Bu kapsamda 21 Nisan 2021 tarihinde, AB Komisyonu, AP ve AB Konseyi arasında iklim değişikliği ile mücadele için hazırlanan “İklim Yasası” müzakerelerinde anlaşma sağlanmıştır. Dünyadaki sera gazı emisyonlarının yaklaşık yüzde 10’undan sorumlu olan AB, enerji tüketiminde yenilenebilir enerji payını 2030 itibariyle en azından yüzde 27’ye yükseltmeyi ve 2050 yılına kadar iklim yasasında ve sera gazı emisyonlarının 2030’a kadar yüzde 55 azaltılması hedefi belirlemiştir. 2050`de ise AB, Küresel ısınmanın 2°C’nin altında tutulmasına katkı sağlamak için, karbon emisyonlarını 1990 seviyelerine göre yüzde 80-95 oranında azaltmayı amaçlamaktadır.

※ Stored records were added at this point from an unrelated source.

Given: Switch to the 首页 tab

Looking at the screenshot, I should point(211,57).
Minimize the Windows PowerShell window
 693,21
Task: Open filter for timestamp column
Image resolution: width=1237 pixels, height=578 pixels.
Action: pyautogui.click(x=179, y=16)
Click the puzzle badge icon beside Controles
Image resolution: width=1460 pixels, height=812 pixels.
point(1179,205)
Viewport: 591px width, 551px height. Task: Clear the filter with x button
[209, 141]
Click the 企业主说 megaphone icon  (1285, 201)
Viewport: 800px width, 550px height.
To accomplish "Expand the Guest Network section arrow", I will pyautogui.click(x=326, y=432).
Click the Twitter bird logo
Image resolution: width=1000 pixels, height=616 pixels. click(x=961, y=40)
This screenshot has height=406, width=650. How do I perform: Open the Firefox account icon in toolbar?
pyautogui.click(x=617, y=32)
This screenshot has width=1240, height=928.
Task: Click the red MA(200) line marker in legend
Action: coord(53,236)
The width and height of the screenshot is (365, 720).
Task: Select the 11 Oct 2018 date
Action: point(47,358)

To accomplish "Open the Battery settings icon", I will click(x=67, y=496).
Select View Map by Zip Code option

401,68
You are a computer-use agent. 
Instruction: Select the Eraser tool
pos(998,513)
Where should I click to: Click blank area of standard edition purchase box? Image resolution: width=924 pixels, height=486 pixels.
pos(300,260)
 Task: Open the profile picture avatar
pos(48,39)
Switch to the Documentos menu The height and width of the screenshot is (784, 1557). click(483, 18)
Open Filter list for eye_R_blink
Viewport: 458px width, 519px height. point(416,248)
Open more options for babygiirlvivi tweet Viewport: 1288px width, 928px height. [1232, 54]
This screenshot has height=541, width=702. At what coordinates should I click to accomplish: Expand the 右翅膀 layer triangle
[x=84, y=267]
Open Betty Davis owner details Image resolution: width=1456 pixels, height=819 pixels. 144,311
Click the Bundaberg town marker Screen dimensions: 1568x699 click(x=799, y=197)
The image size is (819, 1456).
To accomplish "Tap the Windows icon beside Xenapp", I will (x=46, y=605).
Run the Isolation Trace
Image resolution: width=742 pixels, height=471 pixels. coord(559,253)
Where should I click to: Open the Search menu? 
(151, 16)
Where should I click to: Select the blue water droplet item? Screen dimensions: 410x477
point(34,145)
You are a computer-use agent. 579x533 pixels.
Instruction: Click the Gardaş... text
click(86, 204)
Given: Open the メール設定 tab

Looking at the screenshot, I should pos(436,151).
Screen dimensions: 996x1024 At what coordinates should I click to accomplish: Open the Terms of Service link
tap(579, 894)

Günümüzde her nekadar yeterli düzeyde olmasa da çevre duyarlılığı gittikçe artmaktadır. gelişmiş ülkelerde daha fazla birey çevre dostu ürünler talep etmektedir. Bu bağlamda gelişmiş ülkelerde, iklim ve çevre dostu politikalar önem kazanmaktadır. Bir taraftan otomotiv firmaları elektrikli araç model arzlarını arttırırken, diğer taraftan ABD, AB ve İngiltere basta olmak üzere devletler fosil yakıtlı dizel ve benzinli araçların 2030`larin sonuna kadar kullanımının yasaklanarak karbon salınımını azaltılması hedeflenmektedir. Örneğin Almanya´da 1990 da Yeşiller partisi kurulduğu günden beri dikkatleri üzerine çekmiştir. Almanya’da önemli bir siyasi aktör olan Yeşillerin Eylül 2021 federal seçimlerinde oylarını bir önceki seçimlere göre ciddi oranda artırması ve iktidar ortağı olacağı öngörülüyor. Son günlerde Almanya`da iklim değişikliğini önleme çalışmaları bağlamında önemli gördüğüm, güzel bir gelişmeyi de sizlerle paylaşmak istiyorum.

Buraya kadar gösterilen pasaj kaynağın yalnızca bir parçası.